Checking in Media movers and shakers.
Room to book A medium room with bath, or the two-floor, 15-square-metre "broom cupboard", room 6.
69-71 Dean St, Soho, +44 20 7434 1775; rooms from $330

In the heart of Knightsbridge but far from the madding crowd is The Berkeley, a central London oasis where the delight is in the detail. Monogrammed bathrobes and slippers, personalised stationery and complimentary unpacking are a sample of the innovative extras in the hotel's polished guest rooms. The biggest surprise is on the eighth floor where a 10-metre rooftop pool with retractable roof and a health club with views to Hyde Park await. Back at street level, the smart set gather in the Caramel Room for Prêt-à-Portea, sweet treats inspired by the latest haute-couture collections and served on Paul Smith fine bone china (see page 166; Christian Louboutin heels never tasted so good). The David Collins-designed Blue Bar remains one of London society's favourite haunts as does Marcus Wareing's hot-ticket, two-starred modern European cuisine. Like a true Knightsbridge hostess, the hotel is constantly having work done to remain fresh and fabulous; its latest assets are the sixth-floor balcony king rooms with birdhouses on the terrace.
Checking in High society, from near and far.
Room to book A dove-grey Berkeley suite looking over Wilton Place.

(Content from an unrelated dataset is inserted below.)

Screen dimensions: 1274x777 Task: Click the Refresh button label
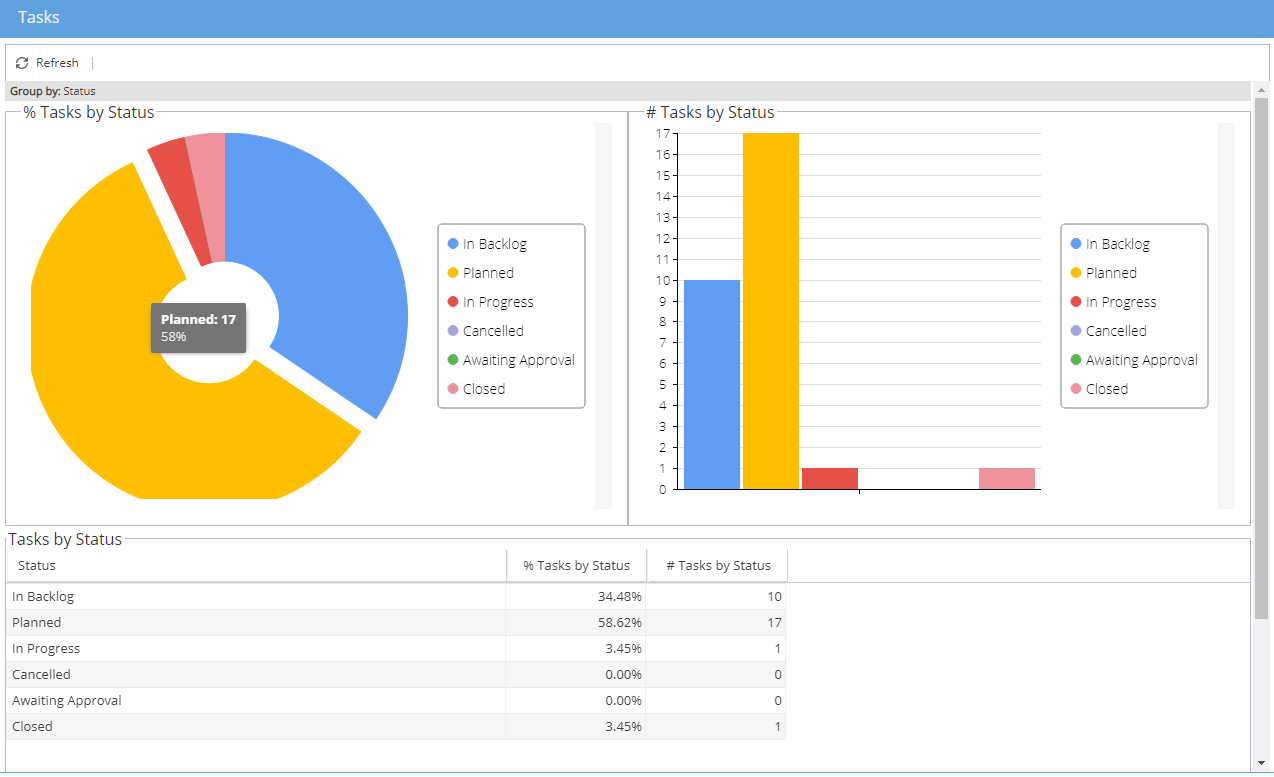coord(57,63)
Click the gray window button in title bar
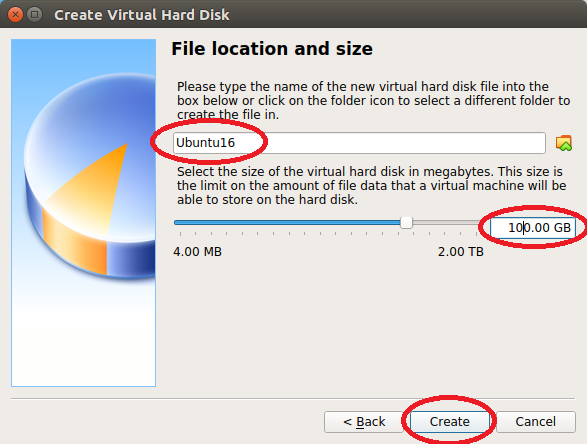The width and height of the screenshot is (587, 444). pyautogui.click(x=34, y=15)
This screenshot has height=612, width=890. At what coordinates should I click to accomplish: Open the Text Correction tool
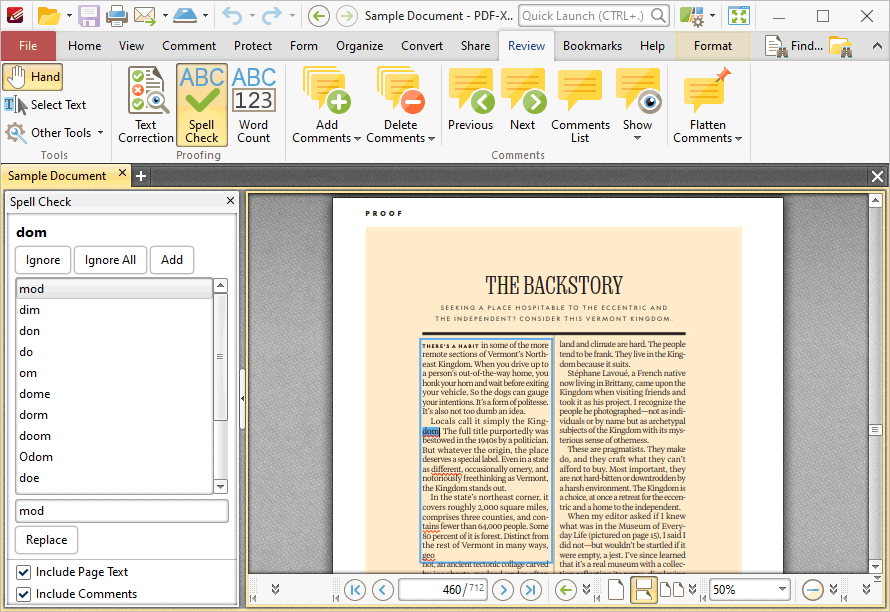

Wilton Pl, Knightsbridge, +44 20 7235 6000; rooms from $650

There's something both likeable and immensely reassuring about the balance of old and new struck by this newest of old-new London landmarks. The Corinthia started life as the Hôtel Métropole in 1885, but its 50-year reign as one of the city's premier addresses ended when it fell victim to the Great Depression. Now, after decades in service as Ministry of Defence offices (yes, Churchill himself walked these halls), this grand Victorian building is home once again to a luxury property of distinction. Its size, neoclassical façade and army of staff give it big-city-hotel weight and substance, while the likes of 24-hour check-in, free WiFi, and little details such as copies of Monocle magazine in the gracefully decorated rooms locate it firmly in the now. The hotel is central and quiet, sitting snugly between Trafalgar Square and the Thames. It channels the site's inherent Britishness, using it as a touchstone rather than as a gimmick, right down to the use of Cumbrian beef and Lancashire cheese in the room-service hamburger. The other key distinction here is the ESPA Life spa - all four floors of it. It's the biggest facility of its kind in London, and offers a dazzling array of top-drawer treatments. Let the pampering begin.
Checking in No shortage of suits, but very much of the bespoke-with-exquisitely-knotted-tie variety.
Room to book The seven penthouses built in the building's turrets - multistorey affairs replete with butlers, private lifts, terraces; some with libraries, others with grand pianos. Or, failing that, any room with views to Nelson's Column.